Las personas que informaron experiencias místicas más fuertes tendieron a mostrar mayores cambios biológicos. En particular, puntuaciones más altas en el cuestionario se asociaron con una mayor integración de la actividad entre diferentes regiones del cerebro.
Una de las conclusiones más intrigantes involucró patrones de actividad cerebral que se asemejaban a los efectos previamente documentados en personas que utilizan sustancias psicodélicas. Los investigadores afirmaron que la meditación intensiva parecía ser capaz de producir algunos de los mismos tipos de conectividad neural asociados con experiencias psicodélicas, a pesar de que los participantes no tomaron drogas psicodélicas.
Los hallazgos sugieren que experiencias muy diferentes pueden a veces involucrar procesos cerebrales superpuestos asociados con estados alterados de conciencia. Esto ofrece un marco biológico potencial para entender cómo intervenciones de mente y cuerpo sin fármacos podrían apoyar la salud y el bienestar.
El aumento de la neuroplasticidad podría potencialmente respaldar procesos involucrados en la salud mental, el aprendizaje, la regulación emocional y la resiliencia al estrés. Los cambios en la actividad inmunológica podrían resultar importantes si investigaciones futuras demuestran que estos efectos son confiables y clínicamente significativos. El aumento de los opioides endógenos es especialmente interesante para la investigación del dolor, ya que estos químicos son parte del sistema regulador del dolor del cuerpo.
Sin embargo, el estudio se realizó en adultos sanos en lugar de pacientes con condiciones médicas diagnosticadas. Por lo tanto, serán necesarios ensayos clínicos controlados antes de que los investigadores puedan determinar si los cambios biológicos observados se traducen en beneficios significativos para el tratamiento.
El equipo está particularmente interesado en estudiar si retiros similares podrían ayudar a personas que padecen dolor crónico, trastornos del estado de ánimo o condiciones que involucran el sistema inmunológico.

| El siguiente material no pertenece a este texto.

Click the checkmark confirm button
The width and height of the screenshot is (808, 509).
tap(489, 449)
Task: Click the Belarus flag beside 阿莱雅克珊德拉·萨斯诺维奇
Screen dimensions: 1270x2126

Otro gran interrogante es qué partes del retiro fueron responsables de los efectos observados. Los participantes experimentaron varias intervenciones al mismo tiempo, incluyendo meditación, reconceptualización y sanación con placebo abierto. Debido a que estos elementos se combinaron, el estudio actual no puede establecer cuánto contribuyó cada práctica individual.

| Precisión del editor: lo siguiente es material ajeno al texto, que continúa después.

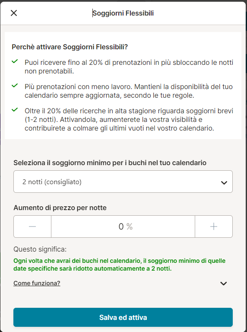The height and width of the screenshot is (332, 247).
Task: Click the paragraph about 20% di prenotazioni in più
Action: pyautogui.click(x=129, y=67)
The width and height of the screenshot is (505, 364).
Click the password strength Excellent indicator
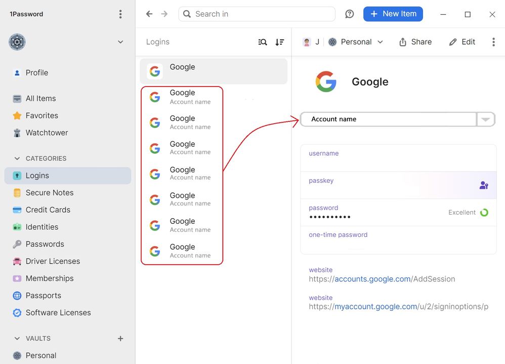[x=484, y=213]
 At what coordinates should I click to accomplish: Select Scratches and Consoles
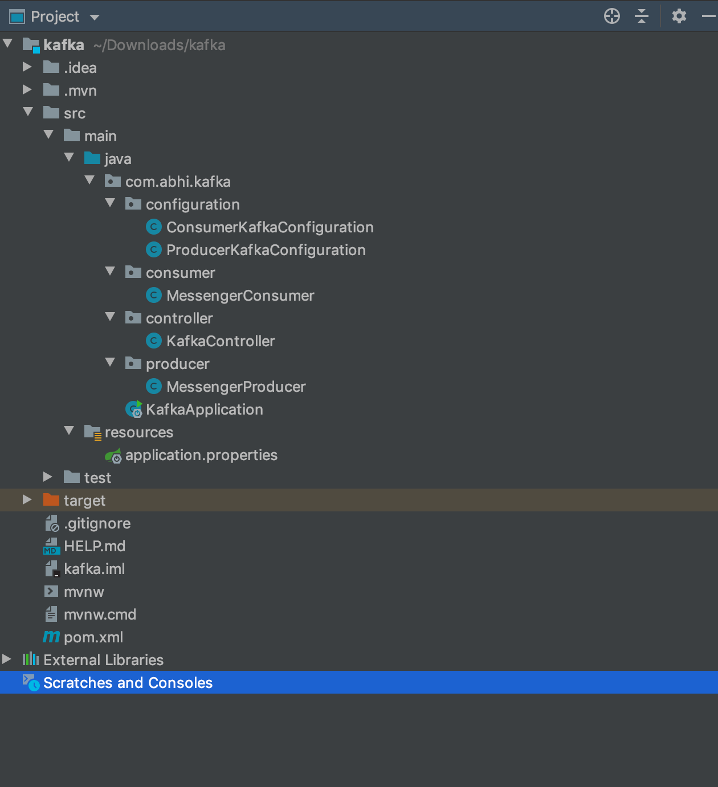[x=128, y=682]
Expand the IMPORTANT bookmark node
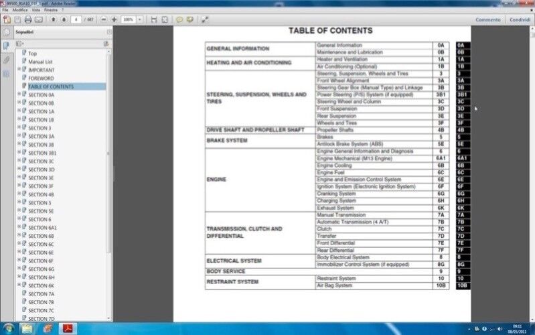535x335 pixels. (x=19, y=70)
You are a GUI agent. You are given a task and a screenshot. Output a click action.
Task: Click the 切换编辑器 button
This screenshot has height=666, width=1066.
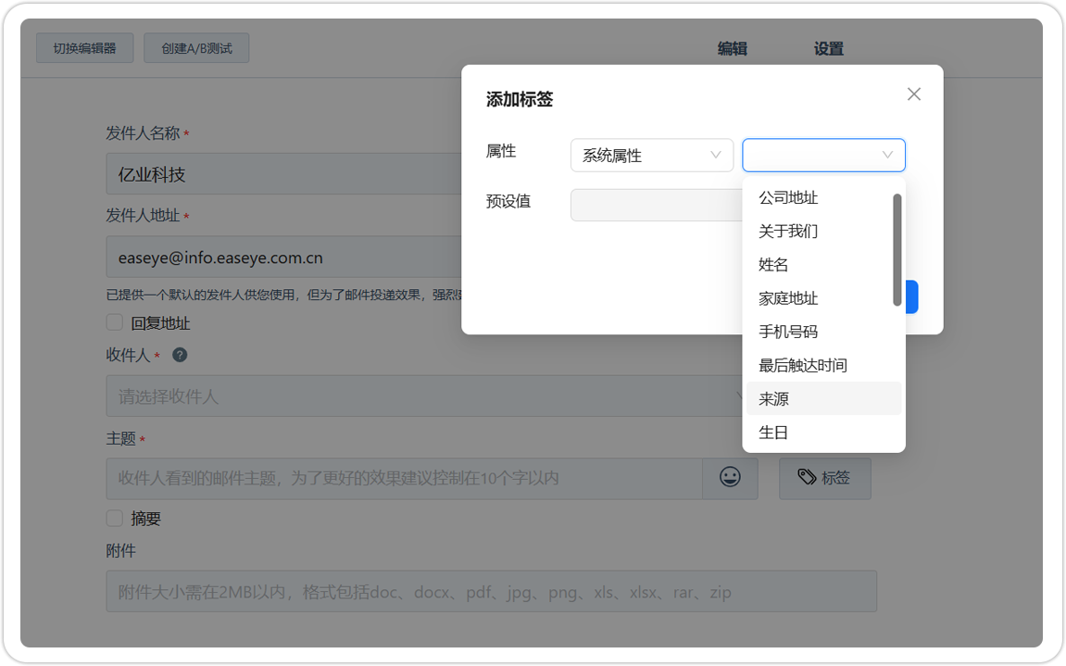coord(84,47)
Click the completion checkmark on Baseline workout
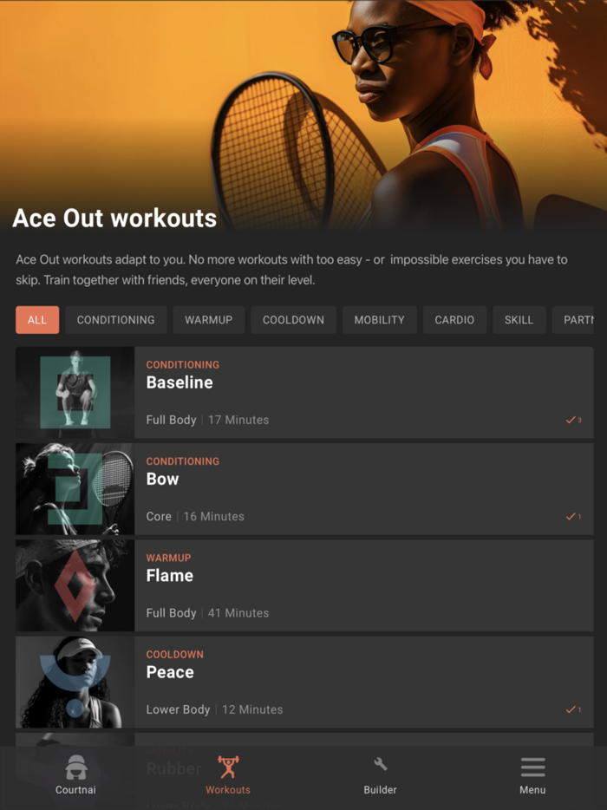This screenshot has width=607, height=810. coord(572,419)
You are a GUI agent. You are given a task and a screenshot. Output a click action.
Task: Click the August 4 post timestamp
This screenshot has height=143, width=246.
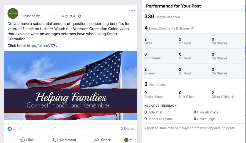68,16
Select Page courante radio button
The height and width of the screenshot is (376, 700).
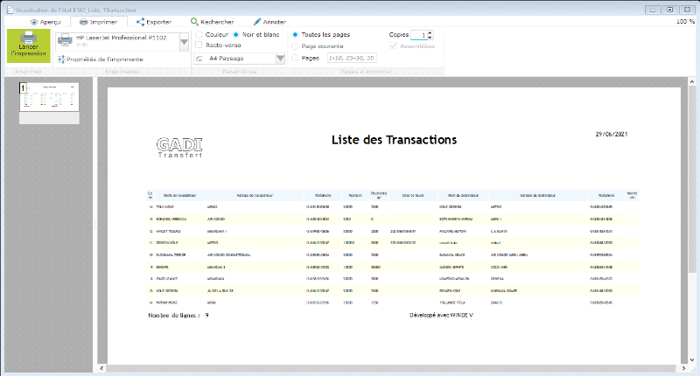coord(296,45)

Investigaciones futuras examinarán los componentes por separado y en diferentes combinaciones. Los científicos también quieren determinar cuánto tiempo duran los cambios biológicos y si repetir las intervenciones puede fortalecer o mantenerlos con el tiempo.
"Este estudio muestra que nuestras mentes y cuerpos están profundamente interconectados: lo que creemos, cómo enfocamos nuestra atención y las prácticas en las que participamos pueden dejar huellas medibles en nuestra biología", concluyó el autor principal Alex Jinich-Diamant, estudiante de doctorado en los Departamentos de Ciencia Cognitiva y Anestesiología de UC San Diego. "Es un paso emocionante hacia la comprensión de cómo la experiencia consciente y la salud física están entrelazadas, y cómo podríamos aprovechar esa conexión para promover el bienestar de nuevas maneras".
¿Qué descubrieron los investigadores?
Que un retiro de meditación de siete días puede provocar cambios significativos en el cerebro y el cuerpo.
¿Quién realizó el estudio?
Investigadores de la Universidad de California - San Diego.
¿Cuándo se llevó a cabo el retiro?
El retiro se realizó durante siete días, y los resultados fueron publicados el 8 de agosto de 2026.
¿Dónde se llevó a cabo el estudio?
En un programa residencial en la Universidad de California - San Diego.
¿Por qué es relevante este estudio?
Los hallazgos sugieren que prácticas de mente y cuerpo pueden influir en la salud y el bienestar sin necesidad de fármacos.